### CONSEGNA 1
Riscrivi la parte del brano sulla politica climatica polacca che comincia con le parole "Dal canto suo" e termina con "inquinanti in assoluto.", mettendo "Danzica" al posto di "Katowice".
### CONSEGNA 2
Prosegui il brano sulla politica climatica polacca a partire dalla sua ultima frase.

Dal canto suo il presidente polacco Andrzej Duda ha sottolineato che la responsabilità politica sul clima deve essere basata sullo sviluppo equilibrato fra natura e tecnologia nonché il rispetto della dignità umana. Un’affermazione ambigua, specie considerando che proprio la Polonia è stata più volte accusata di voler abbattere l’ultima foresta millenaria d’Europa, ed il ministro Jan Szyszko ha chiesto pubblicamente la revoca del titolo di sito protetto dall’Unesco, che vieta le attività umane per ampliare l’area soggetta a disboscamento. Il governo polacco ha cercato di presentare Katowice come una città “green”, ma sono stati in molti a sorridere guardando le ciminiere della centrale elettrica: la città sorge al centro della Slesia, l’area di estrazione del carbone in Polonia, paese di cui l‘80% dell’energia proviene da questa fonte fossile che è tra le più inquinanti in assoluto.

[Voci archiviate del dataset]
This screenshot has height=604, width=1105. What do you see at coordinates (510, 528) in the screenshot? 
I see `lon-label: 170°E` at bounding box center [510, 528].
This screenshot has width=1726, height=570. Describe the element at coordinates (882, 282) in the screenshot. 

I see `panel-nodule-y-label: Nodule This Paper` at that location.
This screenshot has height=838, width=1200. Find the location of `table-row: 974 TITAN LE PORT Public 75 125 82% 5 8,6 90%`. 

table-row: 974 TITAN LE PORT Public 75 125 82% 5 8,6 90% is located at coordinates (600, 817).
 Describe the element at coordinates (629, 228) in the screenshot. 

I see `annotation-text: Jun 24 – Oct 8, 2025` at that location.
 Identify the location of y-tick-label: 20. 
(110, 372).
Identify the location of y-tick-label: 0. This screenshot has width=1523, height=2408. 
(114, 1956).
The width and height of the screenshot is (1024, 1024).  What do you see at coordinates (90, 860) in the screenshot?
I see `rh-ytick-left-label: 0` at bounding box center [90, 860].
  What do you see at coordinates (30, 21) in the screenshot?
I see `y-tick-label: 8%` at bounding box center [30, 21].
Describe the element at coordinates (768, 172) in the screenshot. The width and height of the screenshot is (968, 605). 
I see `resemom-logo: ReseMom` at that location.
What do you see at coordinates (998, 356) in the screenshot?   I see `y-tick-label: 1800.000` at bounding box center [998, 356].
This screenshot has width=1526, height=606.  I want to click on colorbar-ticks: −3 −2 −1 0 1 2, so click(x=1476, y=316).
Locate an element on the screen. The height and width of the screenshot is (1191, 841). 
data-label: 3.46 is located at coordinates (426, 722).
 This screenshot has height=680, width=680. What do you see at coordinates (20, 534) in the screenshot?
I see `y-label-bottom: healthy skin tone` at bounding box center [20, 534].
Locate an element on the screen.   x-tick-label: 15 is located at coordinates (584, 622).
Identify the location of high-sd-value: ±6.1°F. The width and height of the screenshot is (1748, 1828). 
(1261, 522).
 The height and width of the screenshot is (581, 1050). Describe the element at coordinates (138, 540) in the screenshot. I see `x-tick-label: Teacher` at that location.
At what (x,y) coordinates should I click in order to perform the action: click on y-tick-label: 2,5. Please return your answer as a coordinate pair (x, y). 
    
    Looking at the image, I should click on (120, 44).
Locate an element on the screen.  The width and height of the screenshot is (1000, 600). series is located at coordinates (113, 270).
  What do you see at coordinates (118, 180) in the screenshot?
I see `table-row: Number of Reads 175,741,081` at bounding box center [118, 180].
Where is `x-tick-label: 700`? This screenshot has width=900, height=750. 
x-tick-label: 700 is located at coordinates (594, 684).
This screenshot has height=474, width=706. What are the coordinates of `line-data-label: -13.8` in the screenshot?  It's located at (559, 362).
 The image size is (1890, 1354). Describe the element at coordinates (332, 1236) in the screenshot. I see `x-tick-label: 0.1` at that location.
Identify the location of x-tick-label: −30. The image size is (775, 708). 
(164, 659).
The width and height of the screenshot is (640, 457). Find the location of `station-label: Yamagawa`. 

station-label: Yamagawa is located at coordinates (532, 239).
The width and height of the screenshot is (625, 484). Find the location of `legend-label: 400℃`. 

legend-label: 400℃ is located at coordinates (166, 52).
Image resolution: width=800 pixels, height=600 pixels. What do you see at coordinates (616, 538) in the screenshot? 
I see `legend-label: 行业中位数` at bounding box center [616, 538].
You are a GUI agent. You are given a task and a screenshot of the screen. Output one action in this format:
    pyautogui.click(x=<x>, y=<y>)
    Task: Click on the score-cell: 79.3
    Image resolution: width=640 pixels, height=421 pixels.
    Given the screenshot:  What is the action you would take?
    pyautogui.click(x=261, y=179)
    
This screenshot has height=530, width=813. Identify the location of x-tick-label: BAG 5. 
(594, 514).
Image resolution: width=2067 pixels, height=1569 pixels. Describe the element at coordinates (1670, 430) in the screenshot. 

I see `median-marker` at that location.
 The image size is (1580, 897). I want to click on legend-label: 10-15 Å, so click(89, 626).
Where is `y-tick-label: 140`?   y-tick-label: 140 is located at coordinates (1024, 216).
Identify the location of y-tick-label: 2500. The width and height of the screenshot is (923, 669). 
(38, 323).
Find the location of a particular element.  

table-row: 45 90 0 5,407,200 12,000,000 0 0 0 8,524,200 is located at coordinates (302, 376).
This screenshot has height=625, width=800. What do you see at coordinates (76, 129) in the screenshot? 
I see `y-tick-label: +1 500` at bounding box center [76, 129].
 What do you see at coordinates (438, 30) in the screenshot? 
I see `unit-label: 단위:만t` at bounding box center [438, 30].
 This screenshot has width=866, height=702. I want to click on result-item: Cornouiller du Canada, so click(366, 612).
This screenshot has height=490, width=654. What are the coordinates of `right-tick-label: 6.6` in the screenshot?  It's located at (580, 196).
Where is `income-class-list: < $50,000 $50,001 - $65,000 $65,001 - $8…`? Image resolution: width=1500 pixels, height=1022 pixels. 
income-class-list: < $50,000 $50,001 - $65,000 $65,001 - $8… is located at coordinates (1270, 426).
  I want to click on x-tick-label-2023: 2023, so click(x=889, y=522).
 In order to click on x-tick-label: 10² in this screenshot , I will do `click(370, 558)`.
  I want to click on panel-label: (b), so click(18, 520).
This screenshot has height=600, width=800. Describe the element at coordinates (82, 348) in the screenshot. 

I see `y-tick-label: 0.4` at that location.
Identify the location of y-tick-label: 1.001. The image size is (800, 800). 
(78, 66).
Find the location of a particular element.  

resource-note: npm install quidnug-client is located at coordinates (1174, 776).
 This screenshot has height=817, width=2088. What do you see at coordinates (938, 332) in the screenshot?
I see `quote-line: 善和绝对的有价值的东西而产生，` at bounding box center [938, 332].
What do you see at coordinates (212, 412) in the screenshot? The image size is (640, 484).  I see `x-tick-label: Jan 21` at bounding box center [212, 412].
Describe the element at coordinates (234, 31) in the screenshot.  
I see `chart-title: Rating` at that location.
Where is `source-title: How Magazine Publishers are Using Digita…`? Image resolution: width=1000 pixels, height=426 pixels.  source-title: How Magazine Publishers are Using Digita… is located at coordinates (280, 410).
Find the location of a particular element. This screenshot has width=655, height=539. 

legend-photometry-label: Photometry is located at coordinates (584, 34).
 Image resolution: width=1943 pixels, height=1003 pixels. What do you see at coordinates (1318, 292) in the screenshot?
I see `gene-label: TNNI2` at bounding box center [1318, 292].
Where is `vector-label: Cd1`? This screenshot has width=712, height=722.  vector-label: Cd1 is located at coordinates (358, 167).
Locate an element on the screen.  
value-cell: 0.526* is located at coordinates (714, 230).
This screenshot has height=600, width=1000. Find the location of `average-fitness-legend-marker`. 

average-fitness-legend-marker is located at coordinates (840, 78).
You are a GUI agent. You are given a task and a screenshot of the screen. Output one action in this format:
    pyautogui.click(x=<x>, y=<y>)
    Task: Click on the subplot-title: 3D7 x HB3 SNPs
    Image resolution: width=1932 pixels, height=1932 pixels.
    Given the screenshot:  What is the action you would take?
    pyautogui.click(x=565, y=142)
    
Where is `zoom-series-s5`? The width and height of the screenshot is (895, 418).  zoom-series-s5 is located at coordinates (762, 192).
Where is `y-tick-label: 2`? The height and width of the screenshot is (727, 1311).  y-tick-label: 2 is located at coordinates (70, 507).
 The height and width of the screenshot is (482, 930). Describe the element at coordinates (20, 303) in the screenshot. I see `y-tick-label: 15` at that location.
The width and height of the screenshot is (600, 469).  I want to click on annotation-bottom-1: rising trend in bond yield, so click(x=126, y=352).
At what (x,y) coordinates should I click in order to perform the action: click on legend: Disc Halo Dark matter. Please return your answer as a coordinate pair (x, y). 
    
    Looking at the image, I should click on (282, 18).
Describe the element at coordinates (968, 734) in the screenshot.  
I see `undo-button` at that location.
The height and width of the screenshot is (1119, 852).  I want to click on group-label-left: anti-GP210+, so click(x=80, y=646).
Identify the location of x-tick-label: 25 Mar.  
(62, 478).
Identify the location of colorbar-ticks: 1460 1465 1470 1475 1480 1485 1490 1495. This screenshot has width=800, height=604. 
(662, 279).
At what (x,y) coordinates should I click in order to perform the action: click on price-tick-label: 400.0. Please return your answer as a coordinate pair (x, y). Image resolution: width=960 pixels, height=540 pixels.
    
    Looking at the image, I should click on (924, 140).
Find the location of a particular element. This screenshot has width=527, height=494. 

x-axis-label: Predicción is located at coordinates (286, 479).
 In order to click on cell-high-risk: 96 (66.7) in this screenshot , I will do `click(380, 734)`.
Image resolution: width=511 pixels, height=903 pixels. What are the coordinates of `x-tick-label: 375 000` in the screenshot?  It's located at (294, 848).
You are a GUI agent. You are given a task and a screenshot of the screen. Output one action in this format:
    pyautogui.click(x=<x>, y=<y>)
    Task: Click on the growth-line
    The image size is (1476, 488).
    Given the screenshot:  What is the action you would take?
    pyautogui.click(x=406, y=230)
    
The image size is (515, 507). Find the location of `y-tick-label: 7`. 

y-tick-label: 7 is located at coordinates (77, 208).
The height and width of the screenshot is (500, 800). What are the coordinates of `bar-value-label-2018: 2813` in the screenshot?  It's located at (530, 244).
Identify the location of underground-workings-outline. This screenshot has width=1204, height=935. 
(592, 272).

### RISPOSTA SCRITTA 1
Dal canto suo il presidente polacco Andrzej Duda ha sottolineato che la responsabilità politica sul clima deve essere basata sullo sviluppo equilibrato fra natura e tecnologia nonché il rispetto della dignità umana. Un’affermazione ambigua, specie considerando che proprio la Polonia è stata più volte accusata di voler abbattere l’ultima foresta millenaria d’Europa, ed il ministro Jan Szyszko ha chiesto pubblicamente la revoca del titolo di sito protetto dall’Unesco, che vieta le attività umane per ampliare l’area soggetta a disboscamento. Il governo polacco ha cercato di presentare Danzica come una città “green”, ma sono stati in molti a sorridere guardando le ciminiere della centrale elettrica: la città sorge al centro della Slesia, l’area di estrazione del carbone in Polonia, paese di cui l‘80% dell’energia proviene da questa fonte fossile che è tra le più inquinanti in assoluto.

### RISPOSTA SCRITTA 2
Una partenza senza grandi clamori: basti pensare che alla cerimonia di apertura dell’evento che durerà fino a 14 dicembre prossimo erano presenti solo una sessantina di delegazioni internazionali, e i capi di Stato di Bulgaria, Svizzera, Slovenia, Montenegro, Macedonia, Fiji, Nepal. Più che di bassa presenza sarebbe giusto parlare di assenze. Molte delle quali peraltro ingiustificate. Ma intrise di significato: la voglia di frenare la corsa verso la riduzione delle emissioni e l’attenzione nei confronti dell’ambiente. Come confermerebbe il fatto che sono sempre di più i paesi che si stanno tirando indietro dagli accordi della COP21, quella di Parigi, alla quale parteciparono delegati e capi di stato di quasi tutti i paesi del pianeta. A cominciare dal Brasile, che in teoria avrebbe dovuto ospitare la prossima edizione della COP25. Invece il nuovo presidente Jair Bolsonaro ha già annunciato di non essere più interessato, decisione questa che molti hanno collegato all’iniziativa di disboscare una quantità enorme di foresta amazzonica: tra il 2017 e il 2018 sono stati tagliati 7.900 chilometri quadrati di foresta, “più o meno un milione di campi di calcio disboscati in appena un anno”, come ha ricordato il coordinatore di Greenpeace Brasile, Marcio Astrini.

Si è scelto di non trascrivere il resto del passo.